La Administración Trump ha comentado públicamente sobre el incidente de tiroteo con una lancha registrada en Florida frente a la costa de Cuba, donde según las autoridades cubanas murieron 4 personas y resultaron heridas siete, tras un enfrentamiento con las Tropas Guardafronteras cubanas.
“Marco (Rubio) me informó hace unos 15 minutos, pero no conocemos muchos detalles, así que dejaré que la Casa Blanca nos dé más información a medida que la recibamos. Es una situación que estamos monitoreando.
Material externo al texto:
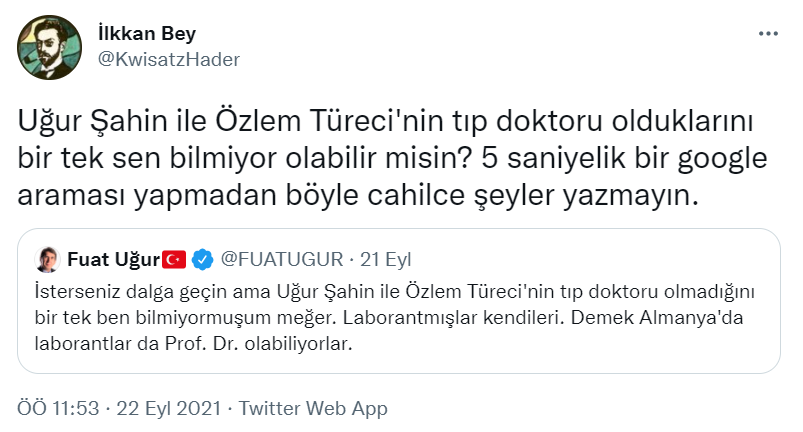Click the blue verified badge
Viewport: 803px width, 432px height.
coord(203,260)
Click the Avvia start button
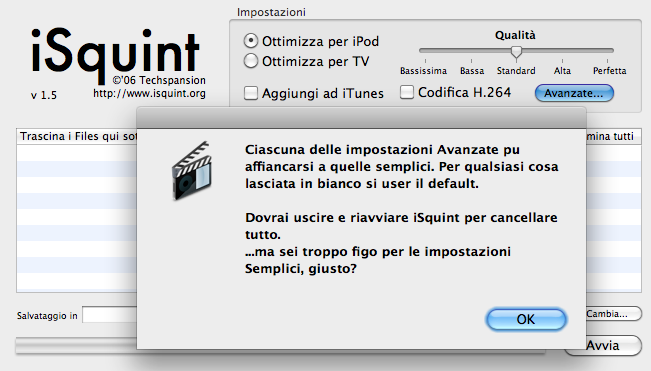The image size is (651, 371). pyautogui.click(x=603, y=345)
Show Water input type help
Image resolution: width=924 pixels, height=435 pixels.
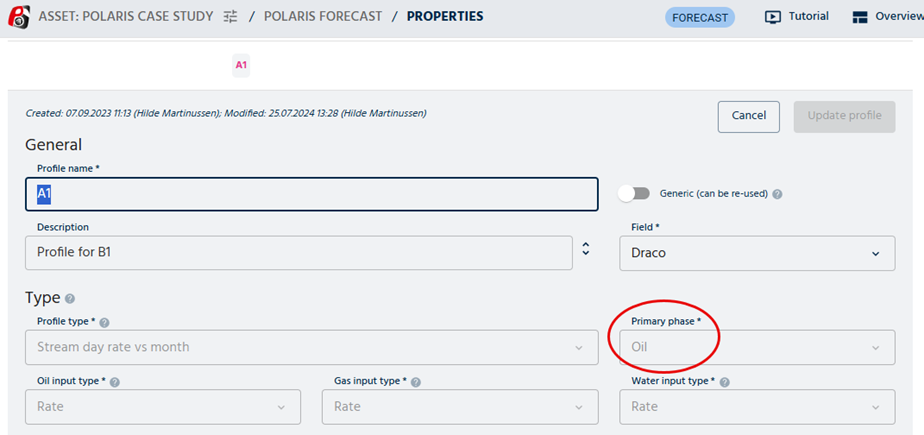[x=724, y=382]
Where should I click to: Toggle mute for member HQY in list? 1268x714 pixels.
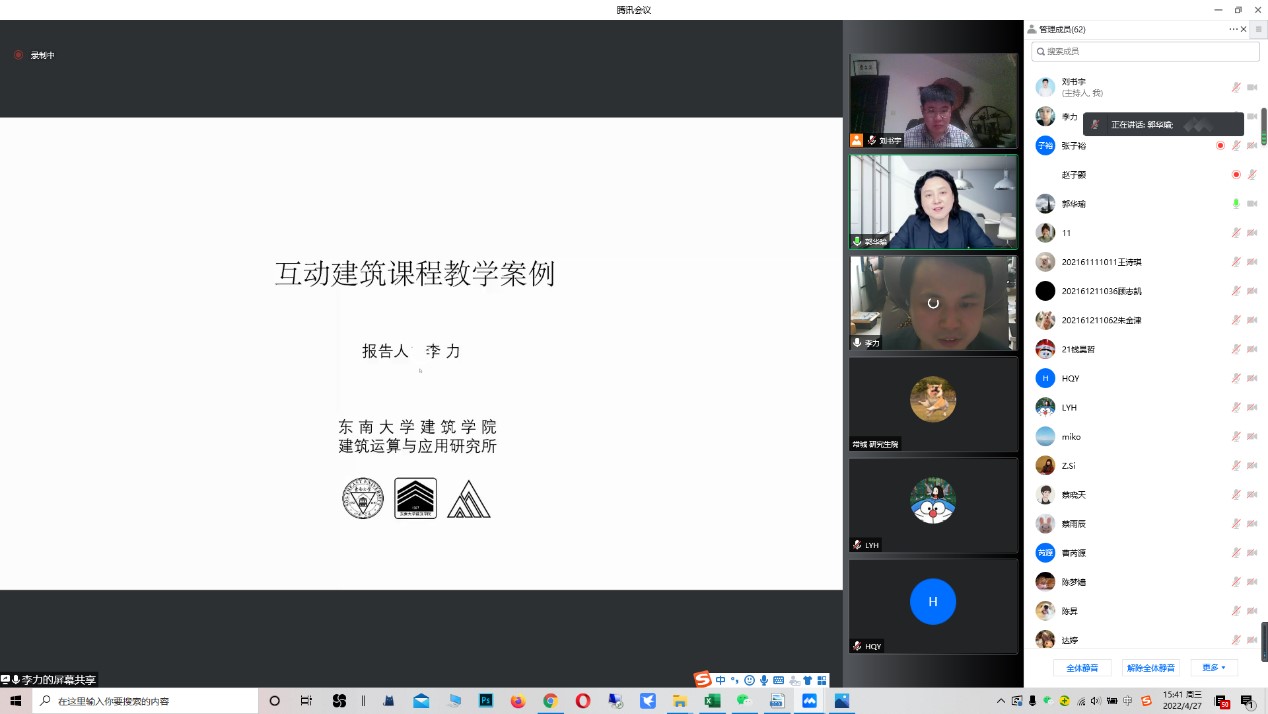pyautogui.click(x=1236, y=379)
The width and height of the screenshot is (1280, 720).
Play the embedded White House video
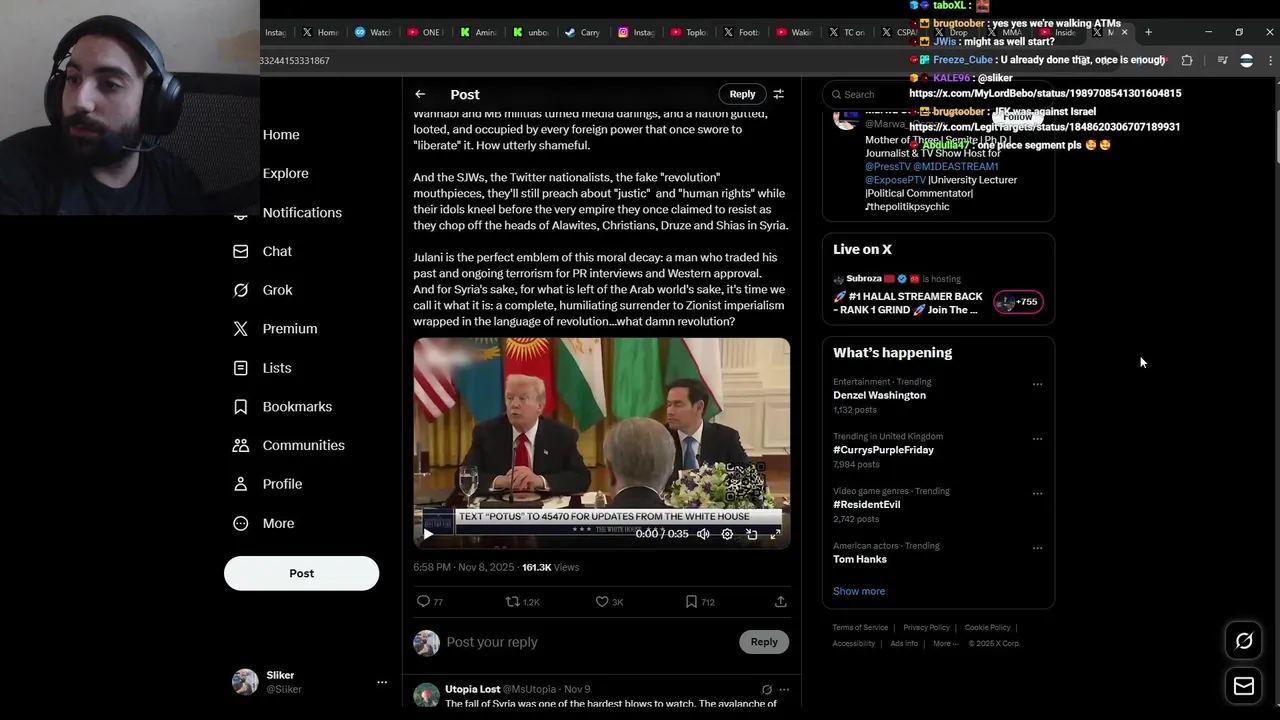pos(428,534)
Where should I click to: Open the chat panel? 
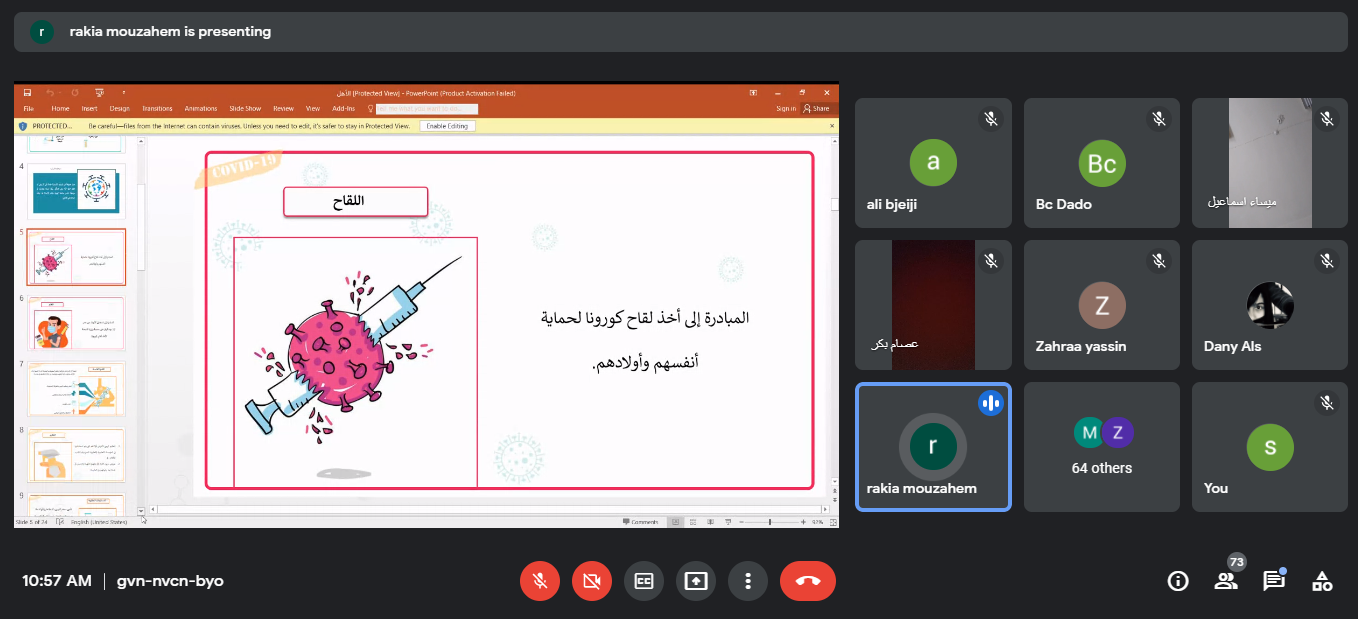[1273, 581]
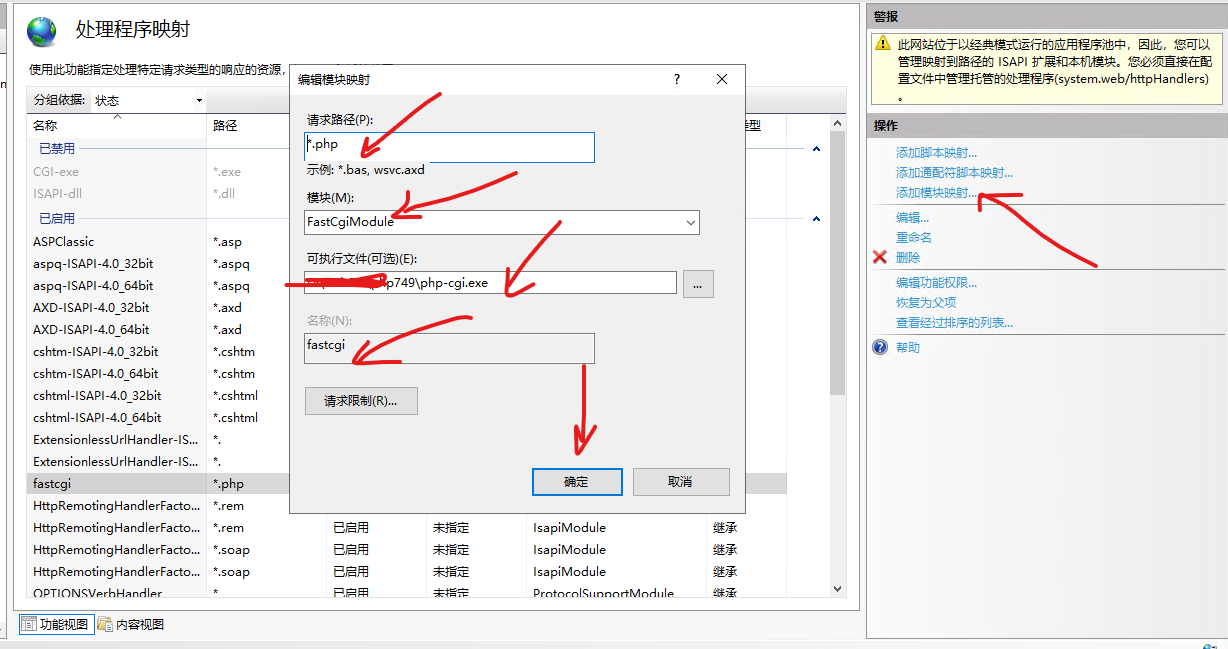Click the globe icon beside 处理程序映射 title

click(42, 31)
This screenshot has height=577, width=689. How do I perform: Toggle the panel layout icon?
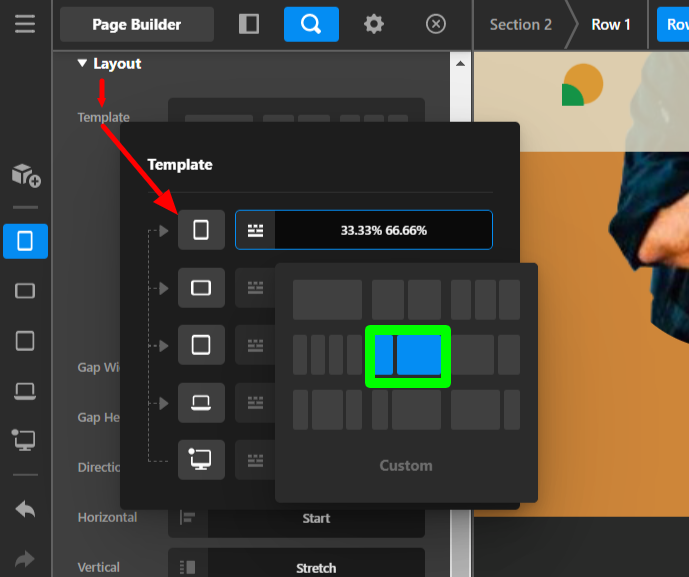point(249,24)
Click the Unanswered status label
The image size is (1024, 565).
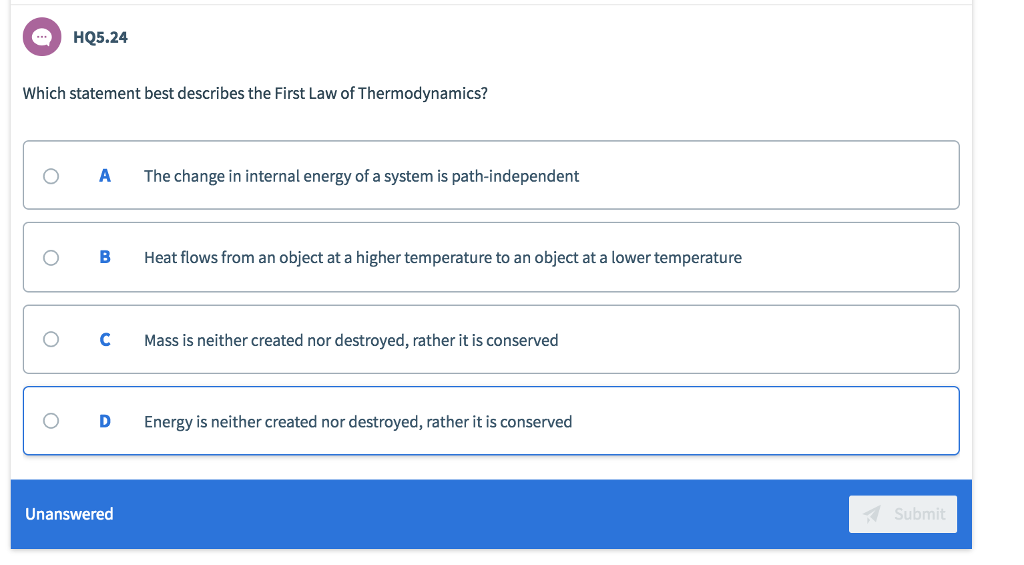coord(69,514)
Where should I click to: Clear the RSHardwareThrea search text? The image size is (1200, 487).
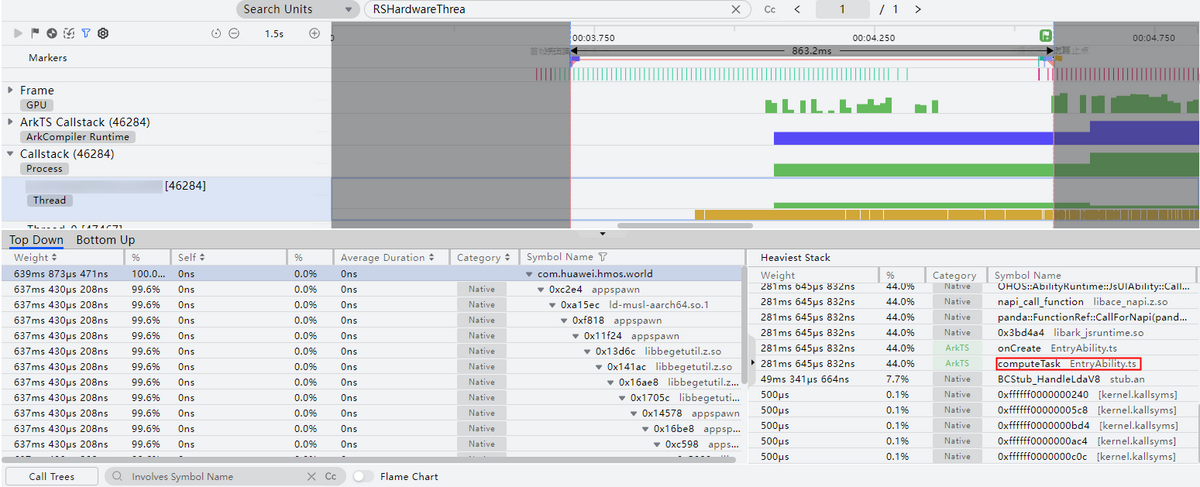pos(736,9)
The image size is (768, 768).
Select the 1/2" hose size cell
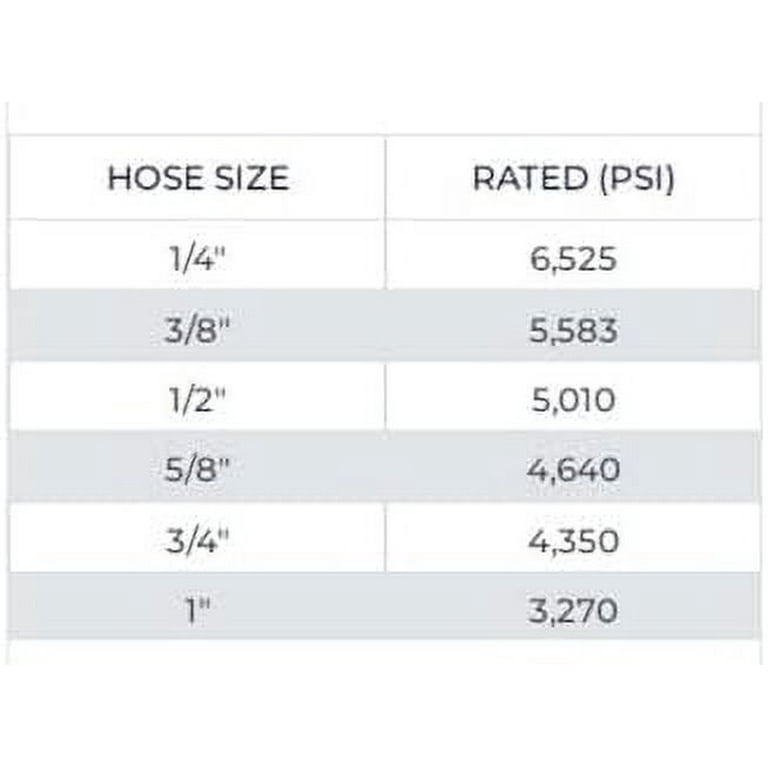click(x=198, y=400)
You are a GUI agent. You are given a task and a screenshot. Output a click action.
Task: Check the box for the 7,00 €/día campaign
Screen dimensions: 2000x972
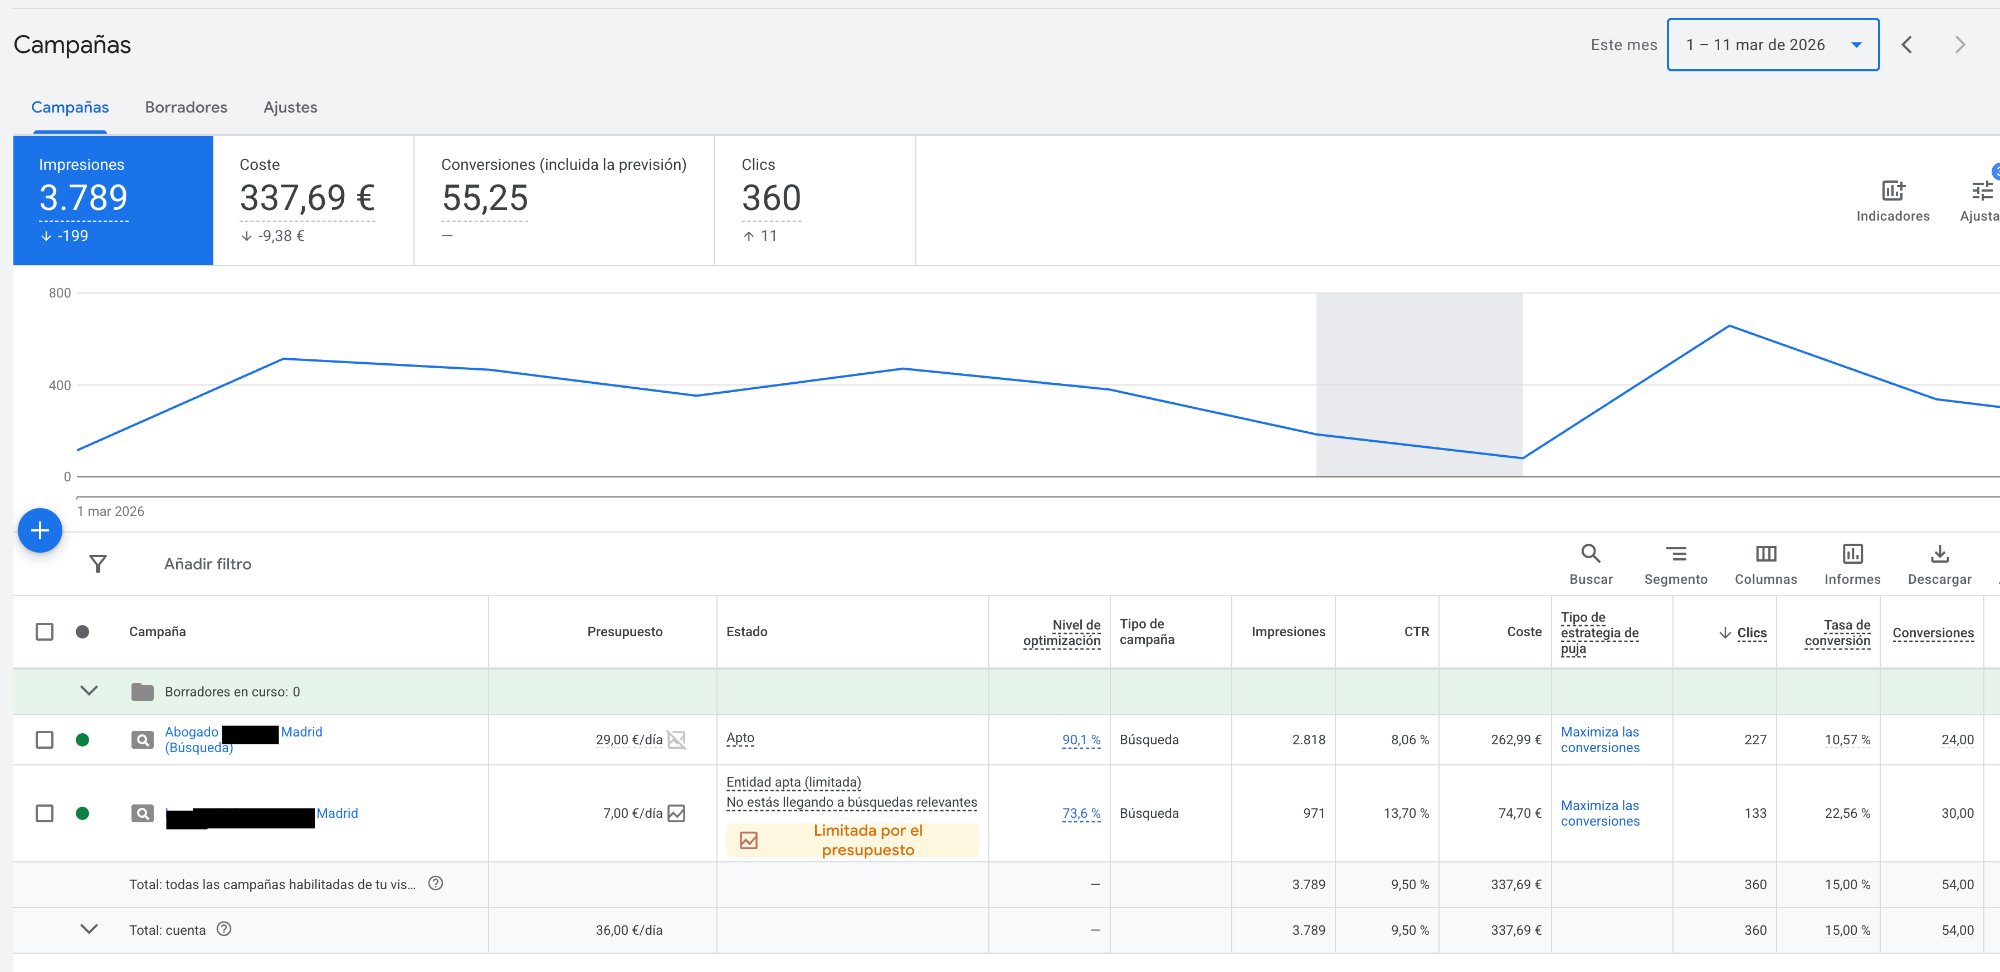[x=45, y=813]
Ojalá no sea tan grave como tememos, pero no puedo decir más porque simplemente no sabemos más”, dijo el vicepresidente JD Vance, a reporteros durante un evento en la Casa Blanca.
La versión oficial cubana indica que la embarcación violó aguas territoriales y abrió fuego primero contra sus agentes.
El Secretario de Estado Marco Rubio se refirió directamente al incidente.
“Lo sabremos pronto. Lo sabremos en breve”, dijo Rubio según reportes de la corresponsal de ABC News en el Departamento de Estado, Shannon Kate Kingston.
Varios políticos como el senador Rick Scott, los congresistas Carlos Giménez y María Elvira Salazar han criticado duramente al régimen cubano, exigiendo investigaciones independientes y afirmando que la versión de “Cuba no puede ser confiable”.
El incidente parece involucrar a personas intentando extraer familiares de Cuba (posiblemente un intento de salida irregular o rescate), y la lancha no estaba afiliada a la Marina o Guardia Costera de EE.UU. Si surgen actualizaciones de la Casa Blanca o el Departamento de Estado en las próximas horas, podrían aclarar si hay estadounidenses afectados.
Las autoridades de la Florida anunciaron que comenzarían a trabajar con agencias federales y del Estado para abrir una investigación.
“He ordenado a la Oficina Estatal de la Fiscalía que trabaje con nuestros socios federales, estatales y de aplicación de la ley para empezar una investigación. No se puede confiar en el Gobierno cubano y haremos todo lo que esté en nuestro poder para que estos comunistas rindan cuentas.”, escribió el fiscal general de Florida, James Uthmeier.